Billionaire Tax Proposal Sets Ultra-Rich on the Hunt for Ways to Avoid It

Democrats’ proposal for a tax on billionaires is already spurring questions about how the sweeping new levy would be implemented and how America’s wealthiest -- and their sophisticated advisers -- can get around it.

The plan attempts to zero in on a narrow slice of the super-rich -- those with at least $1 billion in assets or incomes of $100 million for three consecutive years. Anyone in that category would be forced to pay an annual tax on any unrealized gains on publicly traded assets like stocks. For private assets, which are far more difficult to value, the Internal Revenue Service would take a more hands-off approach, requiring billionaires pay an extra tax when the holdings are sold.

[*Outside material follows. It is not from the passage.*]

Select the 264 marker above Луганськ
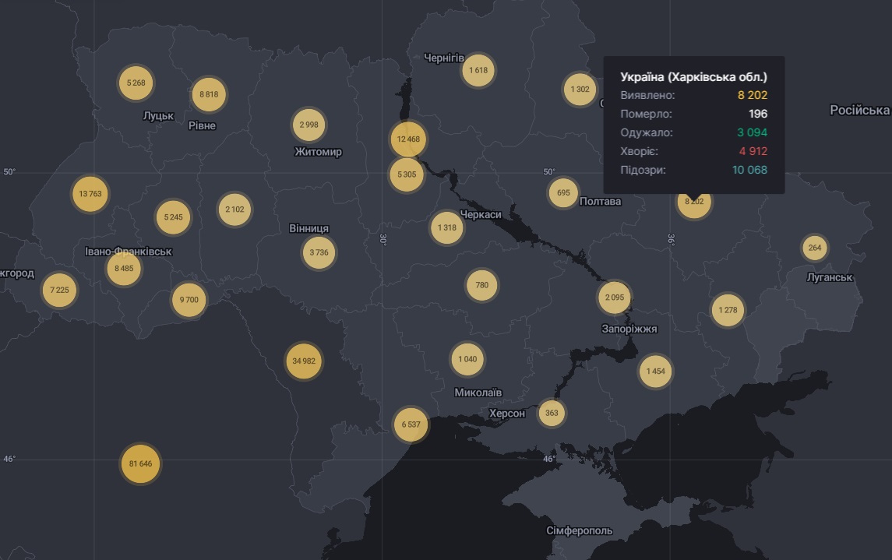Image resolution: width=892 pixels, height=560 pixels. point(815,248)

Advocates of the tax, including its sponsor, Senate Finance Committee Chairman Ron Wyden, say it’s a way to raise revenue while leveling the playing field between the middle class, which pays taxes every year on their salaries, and the very wealthy, who can use a variety of strategies to defer tax bills, sometimes indefinitely. Critics of the levy argue it would too difficult to implement, may be held unconstitutional by the Supreme Court and, according to billionaire hedge fund manager Leon Cooperman, represents a deplorable example of “attacking wealthy people.”

Democrats’ biggest challenge in designing such a tax may be devising ways to make sure that the richest Americans actually end up paying it. The legislation -- which was unveiled Wednesday but has been under consideration by Wyden and his team for a couple of years -- includes provisions aimed at blocking strategies, such as trusts and insurance products, that advisers to the top 0.0001% were already thinking about deploying.